Starmer’s own party increasingly thinks he has to go — and if Labour fares as poorly as polls presently suggest it will in local elections next May, Starmer will be out.
If he even lasts that long: Scandals have taken out three of his key aides and allies already this month.
The British right, meanwhile, is showing new signs of vigor.
Up to 150,000 people flocked to London last weekend for the hard-right activist Tommy Robinson’s “Unite the Kingdom” rally.
But perversely, Robinson might be the best friend Labour has — the one man who can divide the right severely enough to keep Britain’s anti-populist left in power.
And egging Robinson on is an American billionaire who has thought about splitting conservatives in this country, too: Elon Musk.
Britain is a battlefield — not only between left and right, populists and insiders, but also between bitterly opposed factions on each side.
The makings of a Trump-style political revolution were plain to see in the triumph of Brexit nine years ago.
Britain’s departure from the European Union was a harbinger of a change sweeping the West, as working-class voters almost everywhere began turning against liberal leaders and parties.
Unfortunately for Britain, its Conservative Party wasn’t prepared to remake itself the way the Republican Party here did under Trump.
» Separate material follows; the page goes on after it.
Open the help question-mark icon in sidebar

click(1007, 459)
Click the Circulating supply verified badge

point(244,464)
Even as the Tories remained in power, they failed to find a leader who could wield it effectively — and Conservative prime ministers came and went like contestants on “The Apprentice.”
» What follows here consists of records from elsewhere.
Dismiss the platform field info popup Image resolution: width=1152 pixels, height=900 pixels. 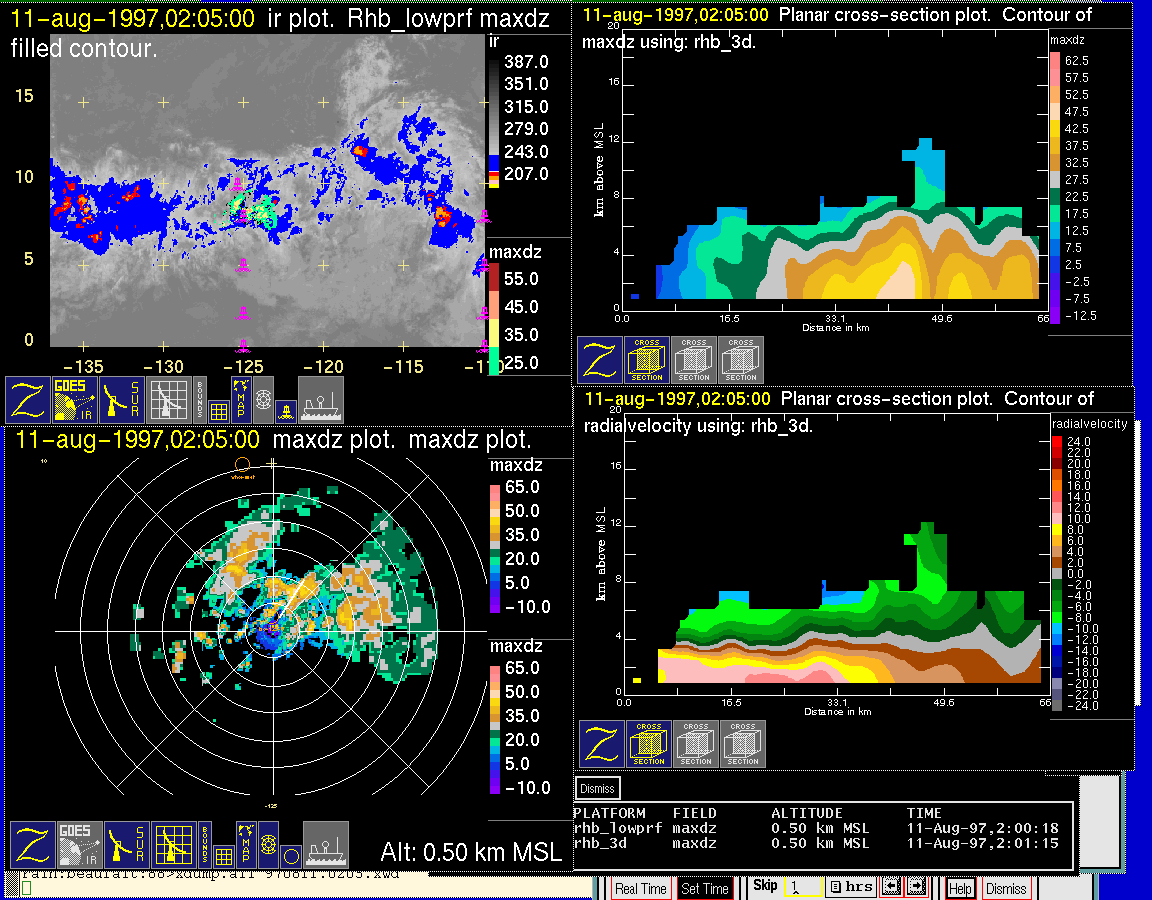(598, 788)
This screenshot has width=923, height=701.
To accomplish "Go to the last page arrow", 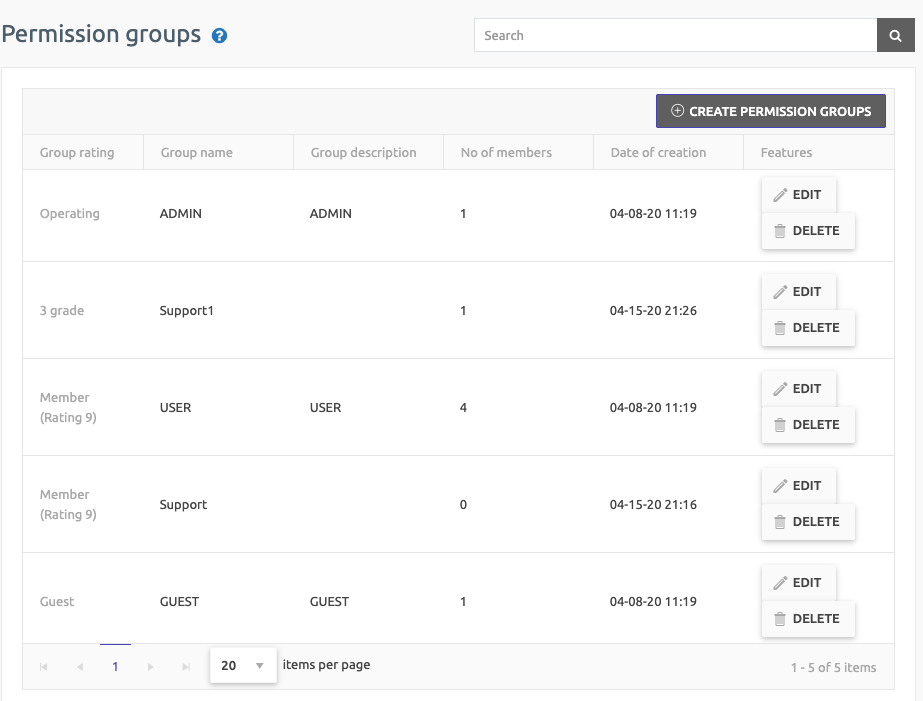I will pyautogui.click(x=186, y=667).
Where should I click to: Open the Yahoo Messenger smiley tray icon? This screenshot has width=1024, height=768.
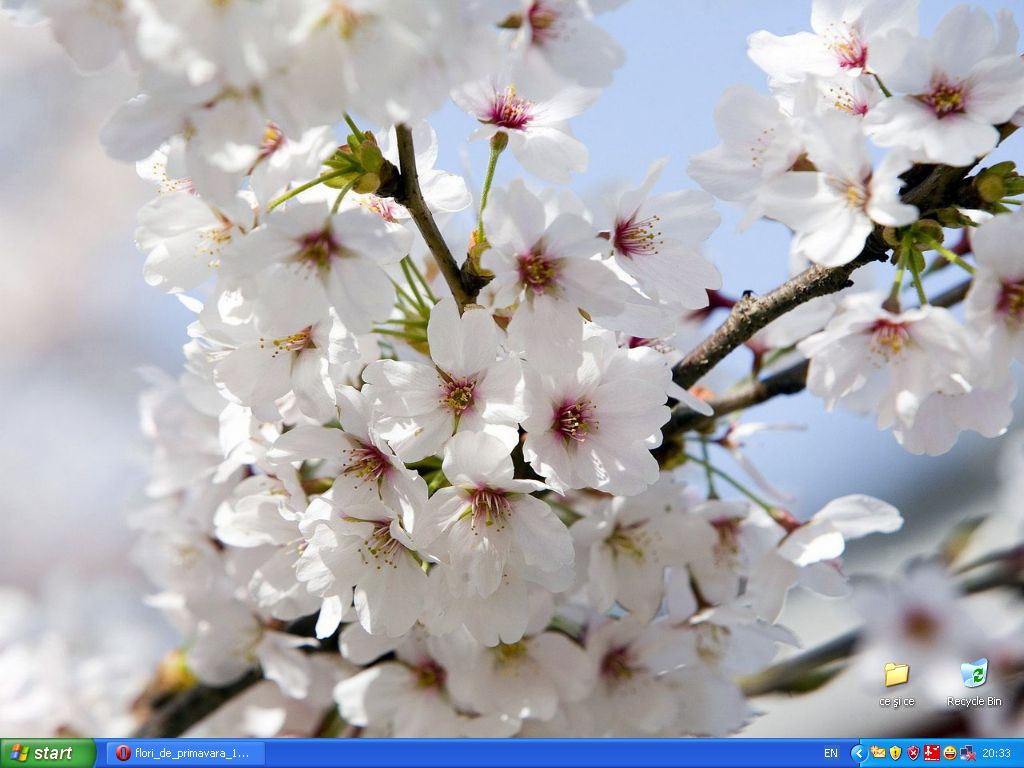click(950, 753)
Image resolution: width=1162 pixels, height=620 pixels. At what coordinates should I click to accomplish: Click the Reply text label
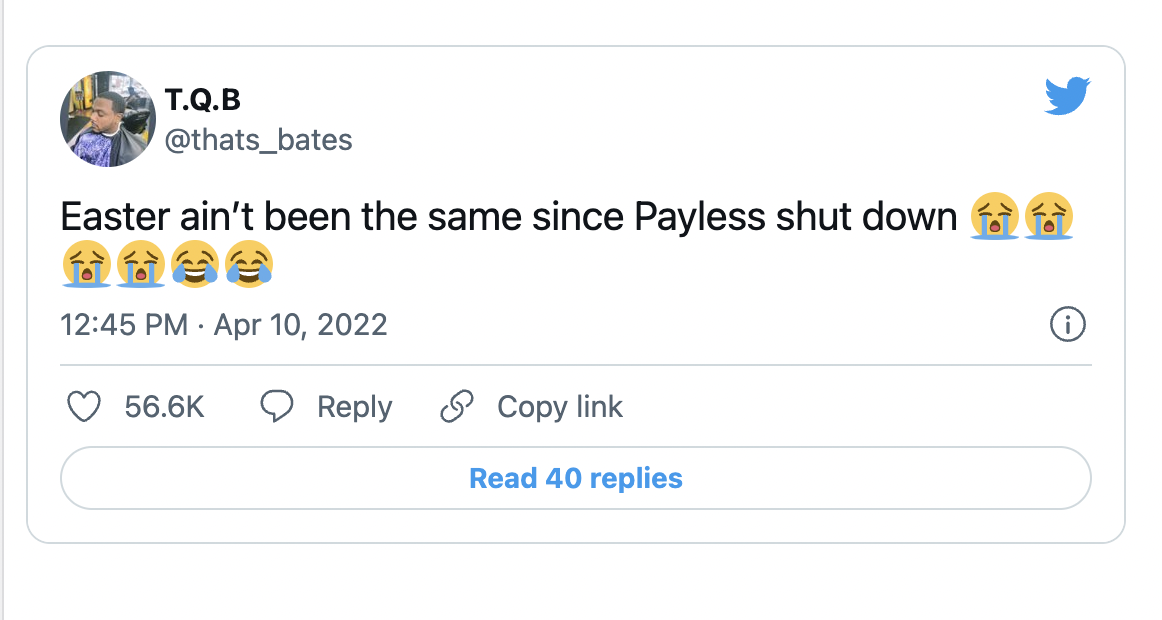coord(353,407)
Voters got sick of it and in last year’s elections gave Labour a commanding majority in Parliament: 411 seats to the Conservatives’ pathetic 121.
The out-of-power Conservatives are still in disarray, with Nigel Farage’s new populist party, Reform UK, overtaking the Tories in the polls.
Charles III might object to calling Farage a king without a crown, but he’s on an express track to becoming prime minister — if Robinson and Musk don’t derail him.
Starmer’s party won last year not because voters wanted what Labour was selling so much as they wanted anyone but the Tories.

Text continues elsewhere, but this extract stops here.